= LCPS Policy 8655 =

Loudoun County school board policy

LCPS logo

LCPS Policy 8655 is a policy created by the Loudoun County School Board restricting student personal technology usage. This policy, in its original form, was passed on June 25, 2024. Following Virginia's passage of Virginia Code § 22.1-79.3:1 in April 2025, which restricts student use of personal technology in all grades during the school day, the School Board passed an updated and more restrictive version of Policy 8655 on December 16, 2025. The updated version of this policy was implemented in all Loudoun County Public Schools on January 5, 2026. LCPS has accepted feedback throughout the policy's implementation, and some members of the School Board are considering further changes.

== Provisions ==
Under the updated December 2025 version of LCPS Policy 8655, all students are not permitted to use personal devices from bell-to-bell, unless they have a documented Individualized Education Program (IEP), Section 504 Plan, individualized healthcare plan, or Limited English Proficiency Plan. As a result, most students are limited to only LCPS-provided technology during the school day while on school property.

== History ==

=== Original Policy (circa June 2024) ===
The previous (original) version of LCPS Policy 8655 was comparatively less restrictive for high school students. While high school students had to keep their personal devices in a designated classroom storage location during classes, they were allowed to use their devices in between class periods and during lunch with staff permission.

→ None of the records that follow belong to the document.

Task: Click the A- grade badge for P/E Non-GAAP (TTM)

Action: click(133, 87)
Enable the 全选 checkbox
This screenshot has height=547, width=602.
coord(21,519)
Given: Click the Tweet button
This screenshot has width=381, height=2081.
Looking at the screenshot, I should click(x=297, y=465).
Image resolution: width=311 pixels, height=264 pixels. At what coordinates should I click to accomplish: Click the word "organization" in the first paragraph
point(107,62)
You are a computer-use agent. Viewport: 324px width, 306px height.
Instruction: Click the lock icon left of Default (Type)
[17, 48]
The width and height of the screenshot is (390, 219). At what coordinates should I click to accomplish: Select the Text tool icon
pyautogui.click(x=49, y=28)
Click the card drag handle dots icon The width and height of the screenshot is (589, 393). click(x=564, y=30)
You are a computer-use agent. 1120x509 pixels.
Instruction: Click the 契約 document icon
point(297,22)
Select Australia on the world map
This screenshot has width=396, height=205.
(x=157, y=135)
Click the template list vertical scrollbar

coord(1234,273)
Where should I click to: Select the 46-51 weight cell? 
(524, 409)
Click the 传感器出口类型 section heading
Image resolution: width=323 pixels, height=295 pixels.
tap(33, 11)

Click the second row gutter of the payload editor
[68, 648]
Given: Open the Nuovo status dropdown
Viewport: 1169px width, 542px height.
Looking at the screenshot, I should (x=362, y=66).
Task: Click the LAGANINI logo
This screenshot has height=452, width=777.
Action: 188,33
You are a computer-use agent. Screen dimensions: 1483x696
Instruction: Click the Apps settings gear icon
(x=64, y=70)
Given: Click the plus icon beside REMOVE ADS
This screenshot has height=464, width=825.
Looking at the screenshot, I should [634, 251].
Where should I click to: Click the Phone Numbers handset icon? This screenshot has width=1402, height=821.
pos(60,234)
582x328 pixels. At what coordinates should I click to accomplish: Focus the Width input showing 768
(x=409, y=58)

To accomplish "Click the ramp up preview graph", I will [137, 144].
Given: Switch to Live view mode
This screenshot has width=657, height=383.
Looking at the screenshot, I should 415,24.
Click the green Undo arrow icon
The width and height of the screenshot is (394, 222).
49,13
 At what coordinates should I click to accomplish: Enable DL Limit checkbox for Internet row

School board member Anne Donohue made a last-minute amendment to the original policy, removing the option for phones to be stowed away in backpacks as long as they were on silent mode as an alternative to them being in a designated classroom storage location.

=== Updated Policy (circa December 2025) ===
Following Virginia Governor Glenn Youngkin passing Virginia Code § 22.1-79.3:1 in April 2025, which made personal device usage at all grade levels illegal from bell-to-bell, the LCPS school board began updating their own policy to reflect the state law. There was extensive discussion among the School Board about their update to the policy. Some expressed it was too restrictive, though full conformance with state law was required. On December 16, 2025, the School Board voted 6-1 to approve the updated provisions to the policy, with two abstentions, and the policy took effect on January 5, 2026. The following table shows how each board member voted on the updated policy.

Policy 8655 Updated Provisions Vote
| School Board Member | District | In Favor | Opposed | Abstained |
|---|---|---|---|---|
| Anne Donohue | At-Large |  | ✔ |  |
| April Chandler | Algonkian |  |  | ✔ |
| Deana Griffiths | Ashburn | ✔ |  |  |
| Dr. Linda Deans | Broad Run | ✔ |  |  |
| Kari LaBell | Catoctin | ✔ |  |  |
| Melinda Mansfield | Dulles |  |  | ✔ |
| Lauren Shernoff | Leesburg | ✔ |  |  |
| Dr. Sumera Rashid | Little River | ✔ |  |  |
| Arben Istrefi | Sterling | ✔ |  |  |

Some members of the School Board have pushed back against the policy. As of June 2026, LCPS has responded to feedback regarding the policy and is considering updating it for clarity due to inconsistencies in its implementation. Students have expressed difficulties in their classes as a result of the policy. Some believe it will encourage student engagement with peers and instruction, while others believe devices should be allowed outside instructional time and are concerned for situations where personal devices can be used educationally. Some parents and teachers have raised frustrations with contacting students during the school day and enforcing the policy.